— The request —
Repeat all of the records below word for word, keeping every line as it appears.

— Records shown —
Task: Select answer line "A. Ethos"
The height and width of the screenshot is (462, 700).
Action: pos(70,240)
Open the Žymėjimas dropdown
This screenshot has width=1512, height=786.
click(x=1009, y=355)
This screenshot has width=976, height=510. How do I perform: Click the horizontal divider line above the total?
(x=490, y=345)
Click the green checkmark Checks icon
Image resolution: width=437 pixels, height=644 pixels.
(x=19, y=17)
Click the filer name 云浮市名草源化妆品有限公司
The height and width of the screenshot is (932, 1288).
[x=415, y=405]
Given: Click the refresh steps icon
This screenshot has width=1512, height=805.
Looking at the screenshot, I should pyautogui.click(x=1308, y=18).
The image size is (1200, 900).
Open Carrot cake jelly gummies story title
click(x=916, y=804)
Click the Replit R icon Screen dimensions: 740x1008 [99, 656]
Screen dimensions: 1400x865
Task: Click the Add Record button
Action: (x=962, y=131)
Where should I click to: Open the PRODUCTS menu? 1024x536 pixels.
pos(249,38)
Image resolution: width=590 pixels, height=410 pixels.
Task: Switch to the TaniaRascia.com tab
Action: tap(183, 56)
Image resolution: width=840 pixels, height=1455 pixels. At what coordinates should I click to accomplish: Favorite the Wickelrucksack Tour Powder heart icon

— Result —
Task: Select answer line "A. Ethos"
The height and width of the screenshot is (462, 700).
Action: pos(70,240)
Open the Žymėjimas dropdown
This screenshot has width=1512, height=786.
click(x=1009, y=355)
This screenshot has width=976, height=510. How do I perform: Click the horizontal divider line above the total?
(x=490, y=345)
Click the green checkmark Checks icon
Image resolution: width=437 pixels, height=644 pixels.
(x=19, y=17)
Click the filer name 云浮市名草源化妆品有限公司
The height and width of the screenshot is (932, 1288).
[x=415, y=405]
Given: Click the refresh steps icon
This screenshot has width=1512, height=805.
Looking at the screenshot, I should pyautogui.click(x=1308, y=18).
The image size is (1200, 900).
Open Carrot cake jelly gummies story title
click(x=916, y=804)
Click the Replit R icon Screen dimensions: 740x1008 [99, 656]
Screen dimensions: 1400x865
Task: Click the Add Record button
Action: (x=962, y=131)
Where should I click to: Open the PRODUCTS menu? 1024x536 pixels.
pos(249,38)
Image resolution: width=590 pixels, height=410 pixels.
Task: Switch to the TaniaRascia.com tab
Action: tap(183, 56)
Image resolution: width=840 pixels, height=1455 pixels. At what coordinates should I click to accomplish: Favorite the Wickelrucksack Tour Powder heart icon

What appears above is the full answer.